Let’s start with being aware of your own inner narrative. You probably have an existing, specific story in your head about your level of confidence. Perhaps you see yourself as an introvert and someone who shys away from public speaking. Observing the personal dialogue you are telling yourself will help you determine what areas you need to grow your confidence in. Now find the places in your life where you are confident and explore what that feels like. No one lacks confidence all the time. Make a list of things you are good at however insignificant. Associate physical sensations with these tasks. Feel the feels!

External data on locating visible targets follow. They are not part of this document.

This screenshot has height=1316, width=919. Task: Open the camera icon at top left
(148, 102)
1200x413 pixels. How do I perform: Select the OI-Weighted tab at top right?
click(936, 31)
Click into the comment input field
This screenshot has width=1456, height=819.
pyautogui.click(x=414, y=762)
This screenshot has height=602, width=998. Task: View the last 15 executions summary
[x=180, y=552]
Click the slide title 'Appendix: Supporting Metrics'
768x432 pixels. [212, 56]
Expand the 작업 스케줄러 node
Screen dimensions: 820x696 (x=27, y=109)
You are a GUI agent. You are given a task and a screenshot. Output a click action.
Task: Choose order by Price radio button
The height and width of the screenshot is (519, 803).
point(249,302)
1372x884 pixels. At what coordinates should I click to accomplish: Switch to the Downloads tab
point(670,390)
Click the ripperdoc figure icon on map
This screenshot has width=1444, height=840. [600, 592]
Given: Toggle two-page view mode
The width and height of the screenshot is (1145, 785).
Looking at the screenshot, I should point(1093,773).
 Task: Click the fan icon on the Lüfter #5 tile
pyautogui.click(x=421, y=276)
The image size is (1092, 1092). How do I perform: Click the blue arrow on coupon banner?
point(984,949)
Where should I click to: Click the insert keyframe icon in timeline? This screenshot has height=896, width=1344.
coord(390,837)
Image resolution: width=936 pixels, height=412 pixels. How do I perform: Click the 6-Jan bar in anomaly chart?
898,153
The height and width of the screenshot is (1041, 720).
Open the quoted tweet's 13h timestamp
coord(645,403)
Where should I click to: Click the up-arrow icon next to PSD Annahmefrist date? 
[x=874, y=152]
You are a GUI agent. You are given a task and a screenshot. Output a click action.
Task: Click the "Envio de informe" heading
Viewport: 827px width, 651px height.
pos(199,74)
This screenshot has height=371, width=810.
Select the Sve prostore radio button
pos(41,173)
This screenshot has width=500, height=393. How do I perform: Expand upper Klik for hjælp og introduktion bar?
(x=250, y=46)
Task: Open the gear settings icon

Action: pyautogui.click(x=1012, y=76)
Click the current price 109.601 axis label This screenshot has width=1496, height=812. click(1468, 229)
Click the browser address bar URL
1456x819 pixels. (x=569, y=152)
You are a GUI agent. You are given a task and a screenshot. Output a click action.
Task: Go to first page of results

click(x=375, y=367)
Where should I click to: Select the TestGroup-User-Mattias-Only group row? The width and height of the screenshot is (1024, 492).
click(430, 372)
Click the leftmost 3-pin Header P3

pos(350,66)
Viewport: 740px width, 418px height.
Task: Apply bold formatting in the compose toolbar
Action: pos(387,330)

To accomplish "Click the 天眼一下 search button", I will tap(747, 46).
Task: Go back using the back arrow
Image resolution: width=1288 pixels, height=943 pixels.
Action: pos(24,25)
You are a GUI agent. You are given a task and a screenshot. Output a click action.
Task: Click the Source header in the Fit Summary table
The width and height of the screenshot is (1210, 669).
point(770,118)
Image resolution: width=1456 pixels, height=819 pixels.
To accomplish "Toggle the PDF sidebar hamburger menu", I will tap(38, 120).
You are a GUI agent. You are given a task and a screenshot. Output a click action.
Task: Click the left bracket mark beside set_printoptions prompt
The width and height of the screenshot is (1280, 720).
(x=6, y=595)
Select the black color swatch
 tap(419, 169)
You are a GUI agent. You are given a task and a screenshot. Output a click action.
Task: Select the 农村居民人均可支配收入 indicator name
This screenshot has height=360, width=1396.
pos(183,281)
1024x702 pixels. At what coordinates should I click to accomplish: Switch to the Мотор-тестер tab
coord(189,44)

Confidence is a skill, just like anything else, and it will take practice. Once you’ve determined the tasks you are confident in, understand the thoughts and feelings you experience when you have them. Write them down. Repeat a mantra. Create a character you step into. Practice in situations where you feel safe (like your friends dinner party or on the phone with your mom). Perhaps you feel vulnerable about an upcoming sales training with your team. Practice your presentation in front of your friends. Pick one thing that you lack confidence in and use the skills that you do feel confident in to practice gaining that assertiveness.
We’re never going to feel powerful all the time. Anytime we try something new, it’s going to be scary and we’ll feel vulnerable. But why is scary a bad thing? Look at the worst possible situation here. Am I literally going to die? Start to embrace the idea that it’s ok to be temporarily not ok. That’s not just an internet meme, it’s the truth. Your initial reaction might be fear, but that doesn’t mean you shouldn’t pursue whatever it is you’re afraid of. It just means you have a choice to see the situation as a valuable challenge. It takes practice to seek out these opportunities. It’s a misconception that people feel confident all the time and it’s up to you to break from your inner monologue about who you are and lean into the discomfort of tasks that aren’t your strong suit.
Because that’s where change occurs. And that’s when the confidence happens.